### WORK ITEM:
Below is a listing to copy exactly; no image goes into the copy.

### INPUT DATA:
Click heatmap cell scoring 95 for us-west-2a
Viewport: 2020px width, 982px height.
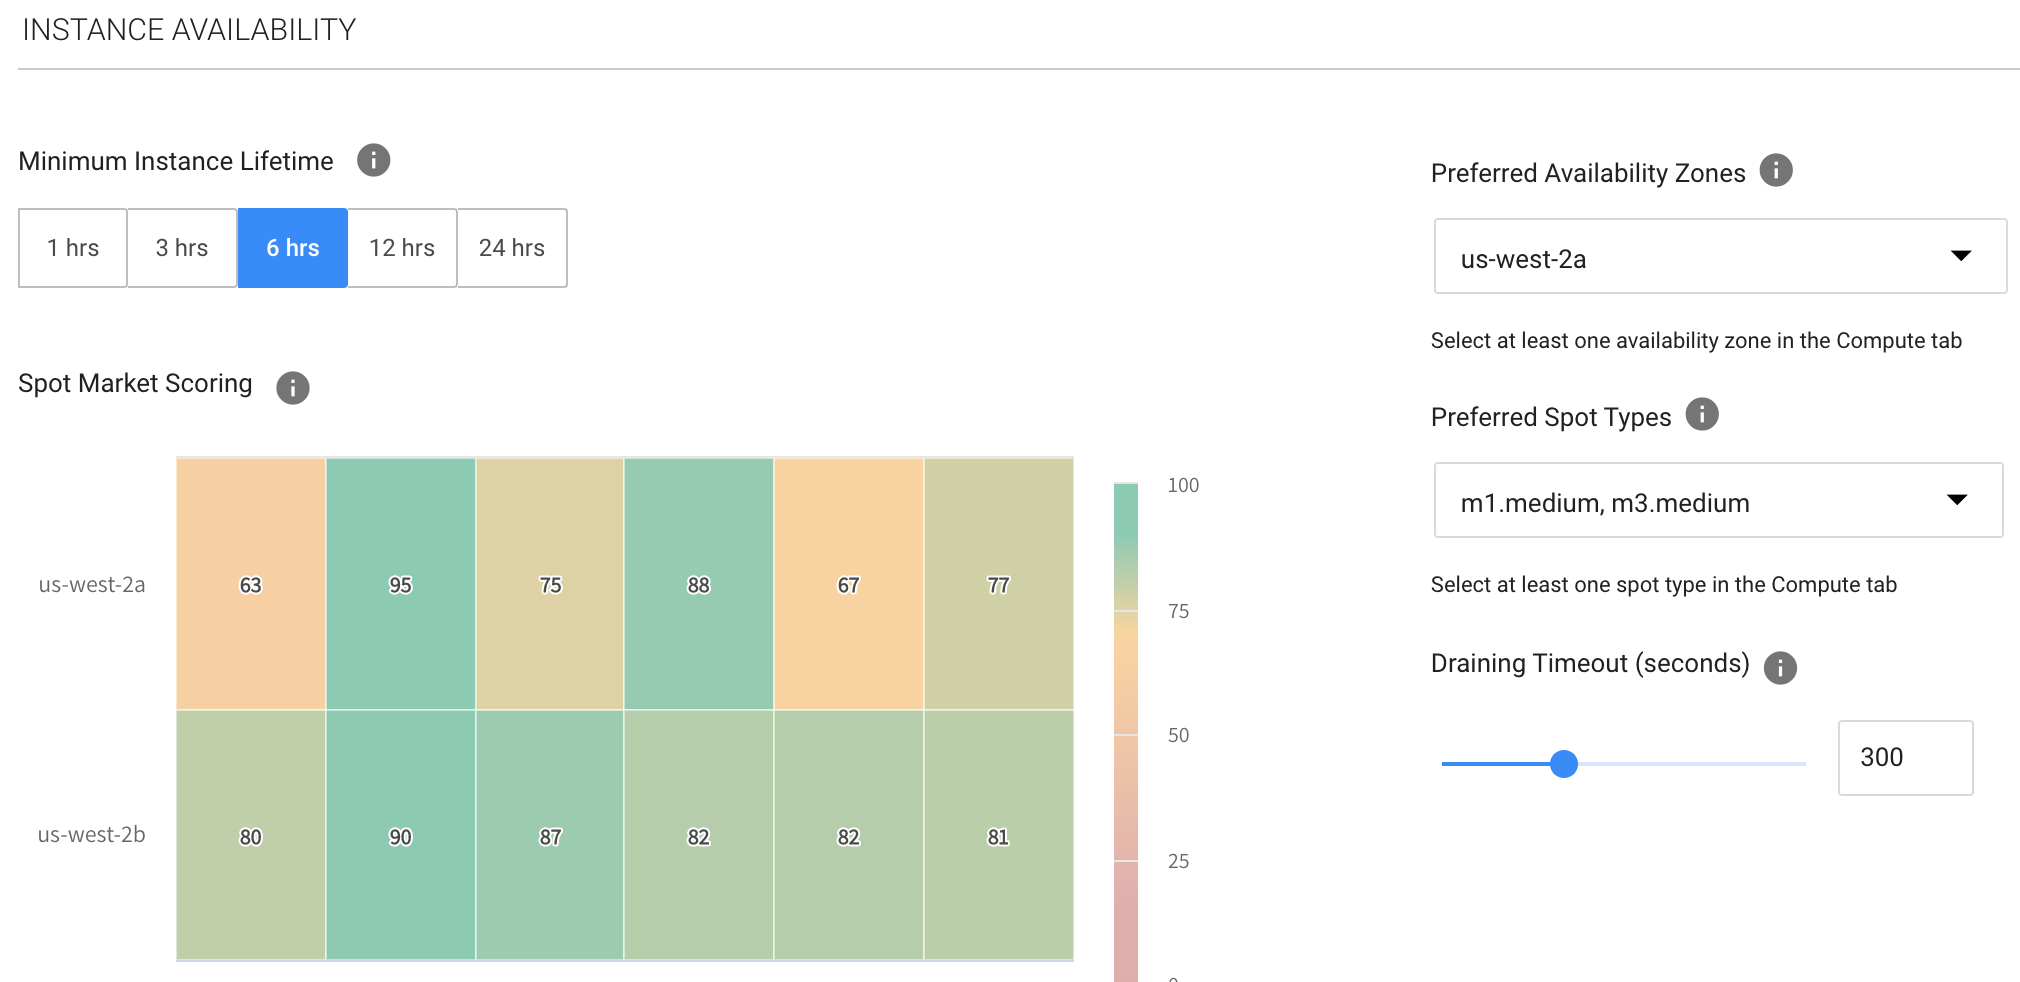400,584
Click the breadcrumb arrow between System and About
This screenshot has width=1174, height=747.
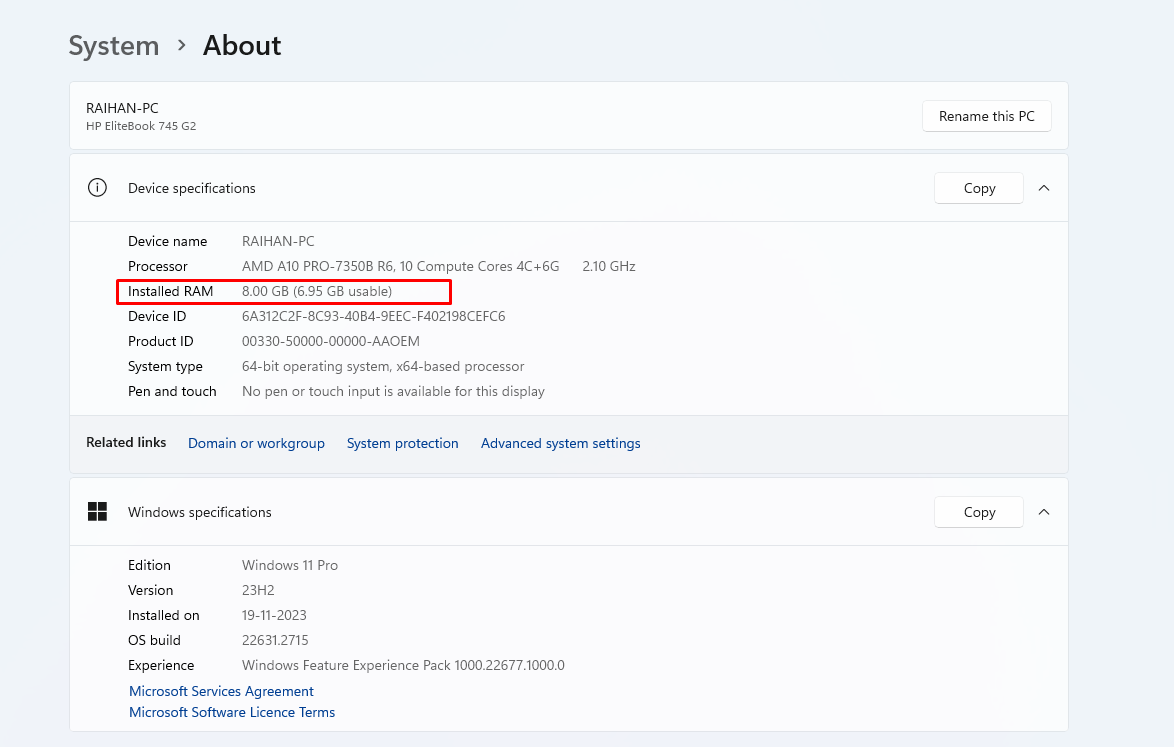pos(181,45)
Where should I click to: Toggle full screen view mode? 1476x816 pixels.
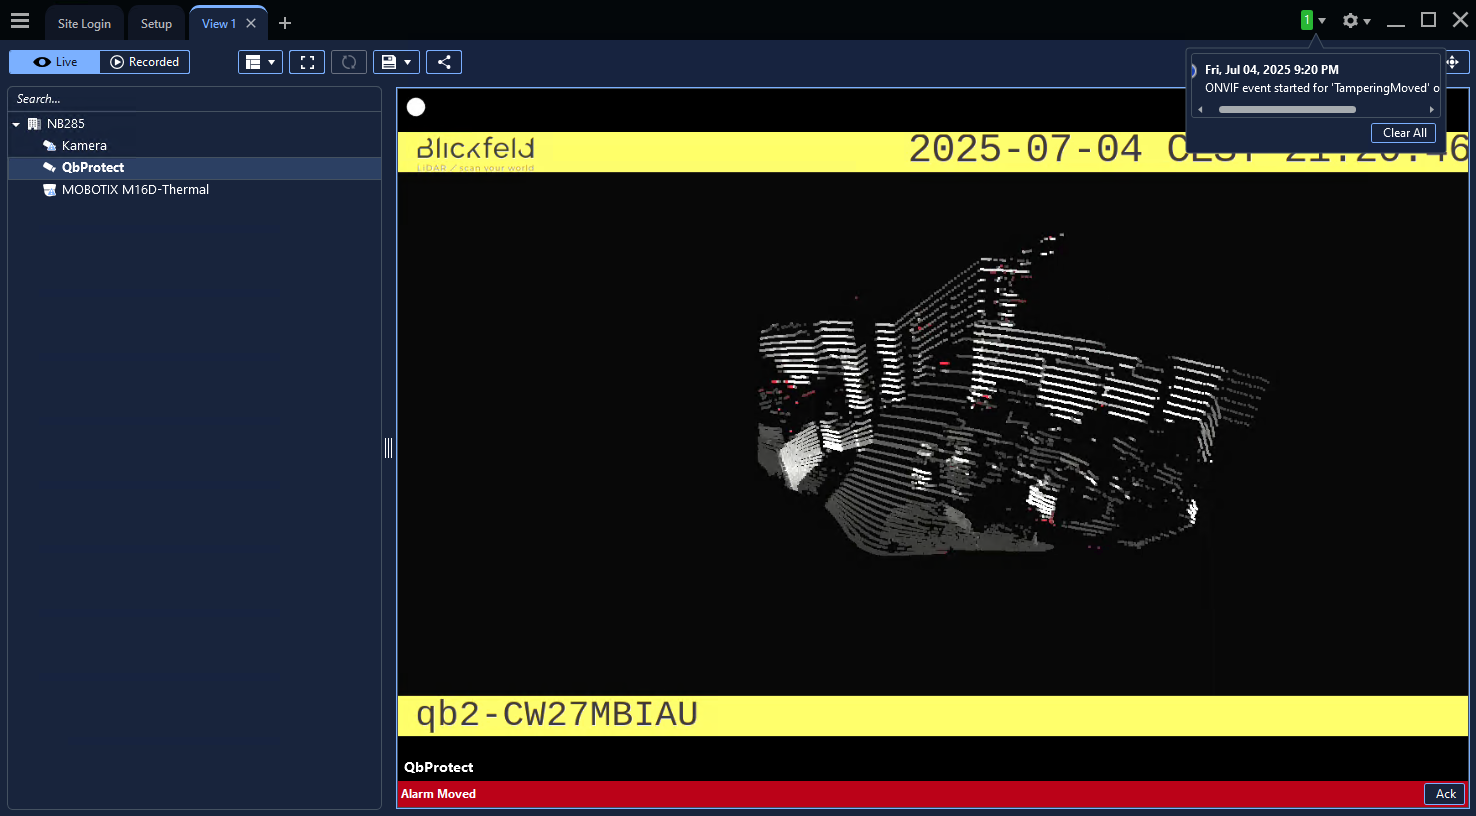point(307,62)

### REPLY TO THE TASK:
Click heatmap cell scoring 95 for us-west-2a
Viewport: 2020px width, 982px height.
400,584
Click the breadcrumb arrow between System and About
This screenshot has width=1174, height=747.
pos(181,45)
Where should I click to: Toggle full screen view mode? 1476x816 pixels.
point(307,62)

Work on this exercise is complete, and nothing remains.